--- Passage for review ---

The point about this stage of the story is that the world of tv drama production was remarkably open.

There was great diversity in drama production: the soaps, two hours-a-week shot on multicam, forty parters shot on tape, twenty-two parters and thirteen part series shot on film, short series, miniseries, telemovies.

There was even that much diversity within each of the networks! The quality was all three of good, bad and indifferent. Because we producers don’t create out of nothing we need this kind of environment to flourish in.

Yes there of course were difficulties, disappointments and exasperations, idiots to yell at and be yelled at by, windmills to tilt at, but the wider world of making drama felt young, and it embraced and welcomed energy and attack and the enthusiasm to try to make something good.

I’ll now jump forward until about a decade and a bit ago. The second series of The Secret Life of Us had gone really well here, but our English partner Channel 4 hadn’t played it yet and the negotiating of the third series meant we had less financial wriggle room than we’d hoped.

Because of internal network politics here, a not very favourable deal was sweetened by a development deal for a show which was eventually to be called Love My Way.

As it turned out, the show we developed was knocked back by Ten and Claudia and I took it to Foxtel. Brian Walsh seized the opportunity the series offered to do a distinctive subscription tv drama, in lots of ways along the lines that HBO and Showtime had pioneered in the US.

Love My Way was a great experience to work on as we felt liberated from lots of creative restraints, granted license to be bold. We didn’t have much dough though, and the point I’m wanting to make here is I don’t think that’s necessarily a bad thing.

Not that we cut creative corners, but as you all here know, the main determinants of budget are shooting schedule, cast and art department (which is also really about schedule if the show is period).

Love My Way had a stellar cast, three Logie winners in Claudia Karvan, Asher Keddie, Dan Wyllie, as well as Brendan Cowell and Ben Mendelsohn, and fantastic supporting cast.

To the extent to which quality can be gauged by awards, I’m pretty sure it’s the most awarded drama-series ever with six Logies and eight AFI awards and a bunch of others.

Now here’s the big point. The budget for that show was $500k-$550k an hour, across the three series. Pretty much half the cost of most dramas today and a tiny fraction of the cost of some.

Yes it was straddling a decade ago, but a 100- 400% inflation seems out of whack, especially I’d argue when there has not been commensurate increase in quality and really the only significant cost increases across the board have been in writers’ and cast fees.

Yes I’m glad writers are getting paid more, and I wish directors were,  actors’…maybe. But the level of inflation is way out of whack with these increases.

--- Given records ---

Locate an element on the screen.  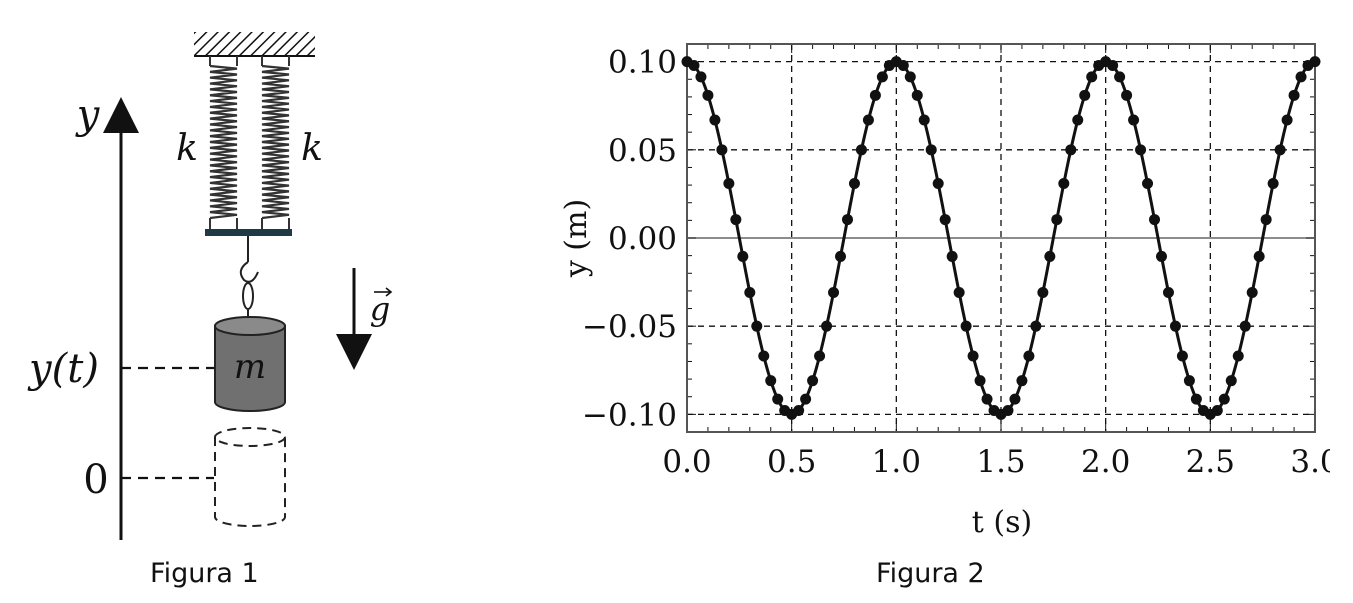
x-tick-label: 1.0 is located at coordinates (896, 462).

---
--- Given records ---

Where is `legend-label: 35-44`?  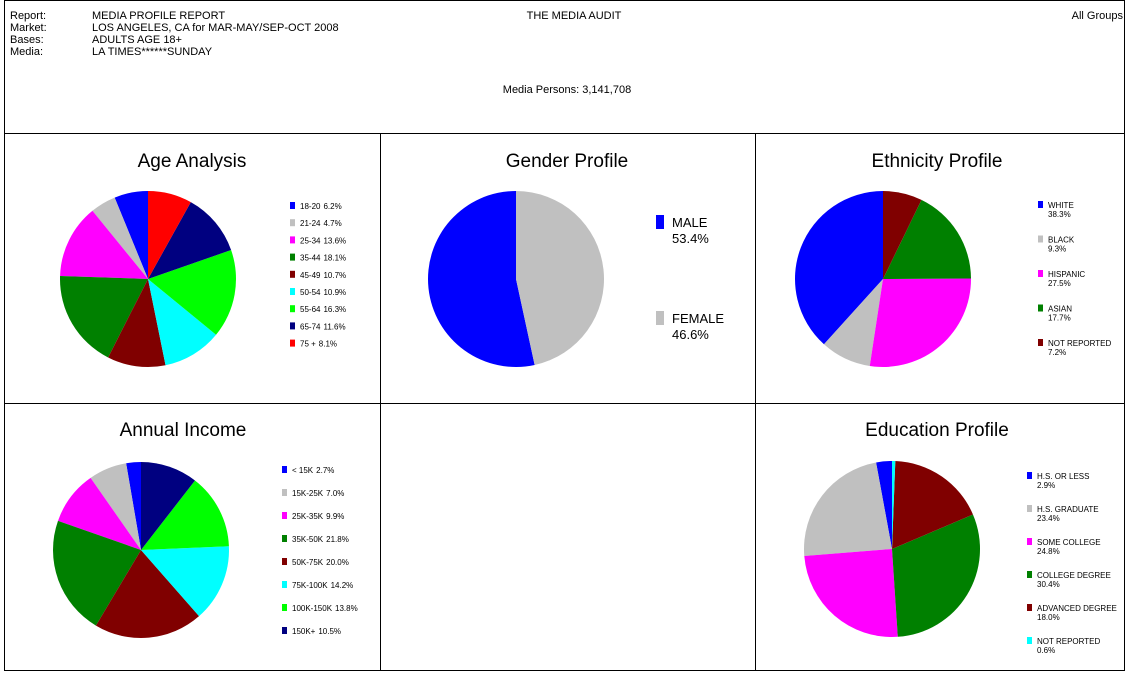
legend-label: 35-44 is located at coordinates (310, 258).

---
--- Given records ---

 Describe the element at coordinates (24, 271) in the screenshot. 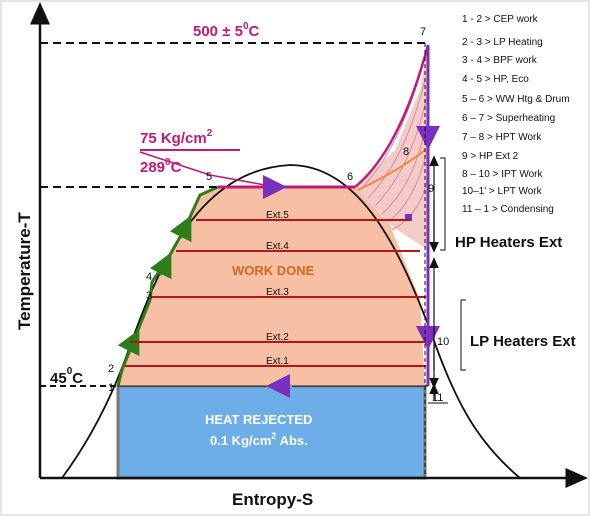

---

Instruction A: Can you condense the paragraph of the passage on TV drama production that begins "As it turned out, the show we developed" into one shorter sentence while keeping its main facts?
Instruction B: Could you extract the exact words of the passage on TV drama production, starting at "Not that we cut" and ending at "fantastic supporting cast."?
The rows have no connection to the passage on TV drama production.

Written solution A: After Ten rejected the show, Claudia and the writer took it to Foxtel, where Brian Walsh saw a chance to make a distinctive subscription TV drama along the lines HBO and Showtime had pioneered in the US.

Written solution B:
Not that we cut creative corners, but as you all here know, the main determinants of budget are shooting schedule, cast and art department (which is also really about schedule if the show is period).

Love My Way had a stellar cast, three Logie winners in Claudia Karvan, Asher Keddie, Dan Wyllie, as well as Brendan Cowell and Ben Mendelsohn, and fantastic supporting cast.